Healthy ANZAC Biscuits (refined sugar free & vegan) + Oats & Gluten Intolerance

You know when your friend calls and says she is popping around in half an hour for a cup of tea and you have no yummy treats? That’s me, always. Mostly because I don’t buy packaged foods like biscuits and honestly because when I do make whole food treats they NEVER last long… So here is a healthier vegan version of ANZAC biscuits using nutritious ingredients, free from refined sugar, dairy and gluten free (if using gluten free oats). Plus an optional twist on a traditional favourite, half coated with homemade dark chocolate.

Afternoon tea with your bestie? Work or lunchbox treats? Problem solved.

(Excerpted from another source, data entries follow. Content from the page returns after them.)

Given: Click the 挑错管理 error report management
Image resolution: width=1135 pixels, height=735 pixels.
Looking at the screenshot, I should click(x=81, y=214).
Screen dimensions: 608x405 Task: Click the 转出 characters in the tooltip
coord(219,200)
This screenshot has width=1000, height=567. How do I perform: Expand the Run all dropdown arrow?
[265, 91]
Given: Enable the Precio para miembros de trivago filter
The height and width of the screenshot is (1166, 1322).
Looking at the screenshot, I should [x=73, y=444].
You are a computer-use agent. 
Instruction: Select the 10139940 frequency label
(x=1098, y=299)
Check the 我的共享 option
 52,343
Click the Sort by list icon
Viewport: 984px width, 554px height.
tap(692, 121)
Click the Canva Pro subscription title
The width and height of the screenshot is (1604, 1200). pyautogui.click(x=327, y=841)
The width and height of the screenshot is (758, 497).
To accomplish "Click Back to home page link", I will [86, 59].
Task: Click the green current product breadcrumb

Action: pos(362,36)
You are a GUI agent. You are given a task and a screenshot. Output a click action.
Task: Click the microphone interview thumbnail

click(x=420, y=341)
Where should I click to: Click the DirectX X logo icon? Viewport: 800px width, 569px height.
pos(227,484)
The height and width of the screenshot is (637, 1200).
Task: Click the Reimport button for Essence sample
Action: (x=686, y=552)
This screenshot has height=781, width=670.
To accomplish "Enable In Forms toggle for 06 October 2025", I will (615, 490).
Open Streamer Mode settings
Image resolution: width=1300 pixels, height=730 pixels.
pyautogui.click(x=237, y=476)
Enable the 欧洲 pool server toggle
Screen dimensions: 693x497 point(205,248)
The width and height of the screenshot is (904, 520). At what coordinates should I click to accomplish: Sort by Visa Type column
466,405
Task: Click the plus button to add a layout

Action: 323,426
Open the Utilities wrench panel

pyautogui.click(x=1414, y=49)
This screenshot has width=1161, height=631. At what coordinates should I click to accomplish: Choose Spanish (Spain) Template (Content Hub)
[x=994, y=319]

I love finding ways to create old favourites using healthier ingredients - swapping out refined carbohydrates and sugars and swapping to healthy fats by replacing vegetable seed oils with healthy virgin oils. Traditionally, ANZAC biscuits are made with white flour, oats, butter, sugar, coconut and golden syrup. Store bought versions usually contain hydrogenated vegetable oils - no thanks! I’ve made these ANZAC biscuits dairy free and vegan by replacing butter with a heart healthy extra virgin olive oil. I’ve replaced the golden syrup with stevia for a no sugar option or 100% maple syrup if you prefer the taste.

oats in a coconut bowl

Oats & Gluten Intolerance

Oats are a great staple in any healthy diet. They are packed with vitamins and minerals that nourish and build a strong healthy body, including manganese, phosphorus, magnesium, copper, iron, zinc, folate, B1, and B5. Oats are incredibly filling and may help with weight management by promoting the release of a hormone called peptide YY, which makes you feel fuller longer. They contain powerful antioxidants that lower blood pressure and increase nitric oxide production, improving blood flow. Oats also contain a soluble fiber called beta-glucan, which studies have shown helps to:

  • Slow digestion and increase feeling of fullness

  • Reduce LDL and total cholesterol levels

  • Regulate blood sugar and insulin response

  • Increase good bacteria in the gut

Are oats gluten free?

Oats don’t technically contain the gluten proteins, gliadin or glutenin, however they contain a protein called avenin which is similar to gluten. Some people find oats difficult to digest or for those with gluten intolerance, some experience similar symptoms to consuming gluten. The main concern with oats and gluten intolerance or coeliac is that oats are often harvested, processed and packaged on the same machinery as gluten containing grains (such as wheat, barley and rye), which is why they aren’t typically labelled ‘gluten free’. You can buy gluten free oats that have been harvested, processed and packaged in a gluten free facility.

In Australia, FSANZ defines oats as a gluten containing grain, and Coeliac Australia recommends that oats are excluded from a coeliac diet, until further research is more conclusive. If you are simply gluten intolerant you may find you can tolerate oats without any symptoms. Those who choose to consume a gluten free diet can decide on whether to consume oats or not, just remember they are highly nutritious!

healthy anzac biscuits

ANZAC Biscuits (Refined-sugar free & vegan)

These ANZAC biscuits taste like the traditional version but are refined sugar free, dairy free and vegan. Gluten free option using gluten free oats for those who can tolerate oats.

Makes: 15 biscuits

Refined-sugar

Prep time:

Cook time:

Ingredients:
  • 1 + ½ cups rolled oats (gluten free for intolerances)
  • ½ cup desiccated coconut
  • ½ cup chopped macadamia nuts
  • 1 tbls stevia or 2 tbls 100% maple syrup
  • 3 tbls extra virgin olive oil
  • 1/2 tsp vanilla extract
  • ½ tsp baking soda
  • 1 pinch sea salt
  • 1 tbls plant-based milk

Instructions:
  1. Preheat oven to 160 degrees Celsius (fan forced) and line a baking tray with baking paper.
  2. In a mixing bowl, combine all ingredients together. Allow to rest for 10 minutes (so the oats soften a little).
  3. Spoon balls of mixture (about 15) onto the lined baking trays, and flatten down into biscuits.
  4. Bake for 20-25 minutes until golden. Allow to cool on a wire rack before serving.

  5. Whilst they are baking, whip up a batch of my homemade chocolate (search chocolate in the search bar at trisalexandranutrition.com). When biscuits are cooled, spread the raw chocolate over half the biscuit. Refrigerate until chocolate has set.